— 原文 —
══════════
这里的train的输入参数里面除了数据与参数以外，最重要的就是模型model与损失函数loss_function。由于不同的网络结构会有五花八门的损失函数及其梯度形式，因此剥离出来，这样分类器的训练只需要简单的进行梯度迭代即可。这里需要实现两种方式：momentum与rmsprop

# perform a parameter update
      for p in model:
        # compute the parameter step
        if update == ‘sgd‘:
          dx = -learning_rate * grads[p]
        elif update == ‘momentum‘:
          if not p in self.step_cache:
            self.step_cache[p] = np.zeros(grads[p].shape)
          #dx = np.zeros_like(grads[p]) # you can remove this after
          #####################################################################
          # TODO: implement the momentum update formula and store the step    #
          # update into variable dx. You should use the variable              #
          # step_cache[p] and the momentum strength is stored in momentum.    #
          # Don‘t forget to also update the step_cache[p].                    #
          #####################################################################
          dx = momentum * self.step_cache[p] - learning_rate*grads[p]
          self.step_cache[p] = dx
          #####################################################################
          #                      END OF YOUR CODE                             #
          #####################################################################
        elif update == ‘rmsprop‘:
          decay_rate = 0.99 # you could also make this an option
          if not p in self.step_cache:
            self.step_cache[p] = np.zeros(grads[p].shape)
══════════
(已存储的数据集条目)
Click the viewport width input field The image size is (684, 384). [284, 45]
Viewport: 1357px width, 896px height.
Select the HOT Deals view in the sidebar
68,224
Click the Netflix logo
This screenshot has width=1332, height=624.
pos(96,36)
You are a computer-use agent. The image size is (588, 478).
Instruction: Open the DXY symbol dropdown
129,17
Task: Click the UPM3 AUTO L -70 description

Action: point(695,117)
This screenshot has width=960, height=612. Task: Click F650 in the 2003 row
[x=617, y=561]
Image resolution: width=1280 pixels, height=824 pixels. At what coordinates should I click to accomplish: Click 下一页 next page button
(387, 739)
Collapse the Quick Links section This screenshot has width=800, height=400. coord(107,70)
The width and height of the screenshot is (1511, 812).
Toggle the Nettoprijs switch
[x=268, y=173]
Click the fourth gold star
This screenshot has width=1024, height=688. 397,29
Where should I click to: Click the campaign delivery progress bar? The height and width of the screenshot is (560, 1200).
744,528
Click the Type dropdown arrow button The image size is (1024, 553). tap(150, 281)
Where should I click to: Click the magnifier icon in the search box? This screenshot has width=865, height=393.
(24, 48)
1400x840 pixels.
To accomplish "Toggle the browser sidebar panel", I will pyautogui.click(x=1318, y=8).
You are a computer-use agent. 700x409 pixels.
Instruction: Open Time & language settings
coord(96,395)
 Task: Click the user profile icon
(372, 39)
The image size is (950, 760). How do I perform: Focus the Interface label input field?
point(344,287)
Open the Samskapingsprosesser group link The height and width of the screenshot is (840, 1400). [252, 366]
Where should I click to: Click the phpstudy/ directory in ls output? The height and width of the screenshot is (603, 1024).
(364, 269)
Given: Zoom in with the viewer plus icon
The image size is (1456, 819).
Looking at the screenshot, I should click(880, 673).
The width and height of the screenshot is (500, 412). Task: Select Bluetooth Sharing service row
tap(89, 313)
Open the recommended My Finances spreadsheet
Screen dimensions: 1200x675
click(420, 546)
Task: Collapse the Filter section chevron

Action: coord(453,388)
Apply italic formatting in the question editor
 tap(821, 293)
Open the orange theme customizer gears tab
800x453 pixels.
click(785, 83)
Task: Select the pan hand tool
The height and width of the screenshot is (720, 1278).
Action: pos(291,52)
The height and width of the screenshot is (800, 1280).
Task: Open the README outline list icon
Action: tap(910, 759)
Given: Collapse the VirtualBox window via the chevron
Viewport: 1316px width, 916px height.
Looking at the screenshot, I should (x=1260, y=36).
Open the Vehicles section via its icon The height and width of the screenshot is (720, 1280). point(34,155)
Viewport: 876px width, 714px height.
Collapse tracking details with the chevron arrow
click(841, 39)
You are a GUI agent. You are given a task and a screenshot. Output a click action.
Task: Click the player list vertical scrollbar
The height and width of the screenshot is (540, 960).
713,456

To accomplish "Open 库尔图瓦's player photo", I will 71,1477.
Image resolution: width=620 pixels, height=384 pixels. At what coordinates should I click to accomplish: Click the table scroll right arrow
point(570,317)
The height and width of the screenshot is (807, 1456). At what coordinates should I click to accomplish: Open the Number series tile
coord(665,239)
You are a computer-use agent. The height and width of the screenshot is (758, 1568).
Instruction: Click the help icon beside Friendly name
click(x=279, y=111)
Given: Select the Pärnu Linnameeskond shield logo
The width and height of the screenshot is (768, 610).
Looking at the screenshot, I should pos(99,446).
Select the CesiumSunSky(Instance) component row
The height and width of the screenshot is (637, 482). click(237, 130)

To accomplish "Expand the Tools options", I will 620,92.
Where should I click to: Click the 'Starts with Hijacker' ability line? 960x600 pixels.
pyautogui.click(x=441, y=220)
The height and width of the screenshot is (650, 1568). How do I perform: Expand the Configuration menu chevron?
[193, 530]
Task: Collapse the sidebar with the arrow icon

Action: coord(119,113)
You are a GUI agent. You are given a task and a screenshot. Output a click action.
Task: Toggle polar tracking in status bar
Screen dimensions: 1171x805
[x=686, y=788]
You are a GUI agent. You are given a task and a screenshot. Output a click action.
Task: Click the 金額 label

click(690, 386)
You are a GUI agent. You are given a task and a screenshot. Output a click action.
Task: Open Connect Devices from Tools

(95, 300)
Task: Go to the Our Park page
══════════
— 任务 —
根据原文回答以下问题：
(a) 除数据与参数外，train 的输入参数中最重要的是哪两项？
(b) 在 momentum 分支中，dx 按什么式子计算？
(c) 在 rmsprop 分支中，decay_rate 被设为多少？

— 解答 —
(a) 模型 model 与损失函数 loss_function。
(b) dx = momentum * self.step_cache[p] - learning_rate*grads[p]
(c) 0.99。